• What the task asks:
What calendar dates appear in the court ruling excerpt below? List every one.

• Page excerpt:
## START
On June 26, 2015, pro se Plaintiff Loreen Directo Troxel ("Plaintiff") filed a document that this Court subsequently construed as her memorandum in opposition to the Motion. [Dkt. nos. 20, 21.] Plaintiff also filed another memorandum in opposition on June 30, 2015, and Deutsche Bank filed its reply on July 6, 2015. [Dkt. nos. 23, 24.] After careful consideration of the Motion, supporting and opposing memoranda, and the relevant legal authority, Deutsche Bank's Motion is HEREBY GRANTED IN PART AND DENIED IN PART for the reasons set forth below.

BACKGROUND

Plaintiff filed her Complaint on July 29, 2014. According to the Complaint, Plaintiff obtained a loan secured by a promissory note and a mortgage on the property at issue in this action ("the Property") on April 25, 2006. The original lender was Argent Mortgage Company, LLC ("Argent"). Plaintiff states that, on February 4, 2014, she sent Deutsche Bank a notice stating that, inter alia, she was disputing the debt pursuant to the Fair Debt Collection Practices Act ("FDCPA"), 15 U.S.C. § 1692. She requested a copy of the recorded assignment of her note and mortgage, which she alleges was necessary for Deutsche Bank to collect payments on the loan and to pursue the foreclose proceedings that were initiated against the Property. On March 27, 2014, Ocwen Loan Servicing, LLC ("Ocwen") provided Plaintiff with copies of an assignment by Citi Residential Lending Inc. ("Citi"), on behalf of Argent, in favor of Deutsche Bank. [Complaint at ¶¶ 7-10.]

Plaintiff argues that the assignment to Deutsche Bank is invalid because: it was not recorded; [id. at ¶ 10;] the persons who signed or notarized the document did not have authority to do so, and were in fact "robo-signers[;]" [id. at ¶¶ 10, 12 (emphasis omitted);] the note and mortgage were not assigned to Deutsche Bank's trust prior to the closing date required by the Pooling Service Agreement ("PSA"); [id. at pg. 7, ¶ 14;] and "the purported assignments and transfers of Plaintiffs [sic] debt or obligation did not comply with New York law, and/or other laws and statutes, and, thus, do not constitute valid and enforceable 'True Sales'" [id. at pg. 8, ¶ 16]. Plaintiff therefore alleges that the assignment is null and void. [Id. at pg. 9, ¶¶ 17, 19.]

The paragraphs of the Complaint are misnumbered; there are two sets of paragraphs numbered 13 through 18. See Complaint at pgs. 5-9.

It is not clear what specific claims Plaintiff is alleging because the Complaint does not identify individual counts. Instead, the Complaint alleges that Defendant

was misleading for providing the Plaintiff an Unrecorded and false assignment of mortgage, defendant violates fraud, misleading, intentional misrepresentation, conspiracy, Unfair Deceptive Business Practices Act and Fair Debt Collection Practices Act for providing "UNRECORDED ASSIGNMENT OF MORTGAGE" and therefore the defendant has lack of Standing to foreclose on the Plaintiff. . . .
## END
• Supplied material:
## START
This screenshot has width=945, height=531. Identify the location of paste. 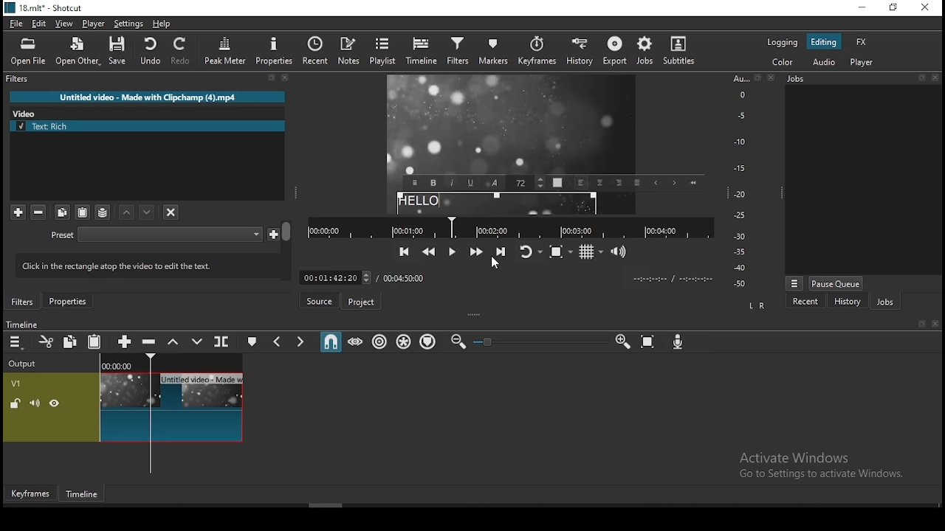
## END
• Task answer:
- June 26, 2015
- June 30, 2015
- July 6, 2015
- July 29, 2014
- April 25, 2006
- February 4, 2014
- March 27, 2014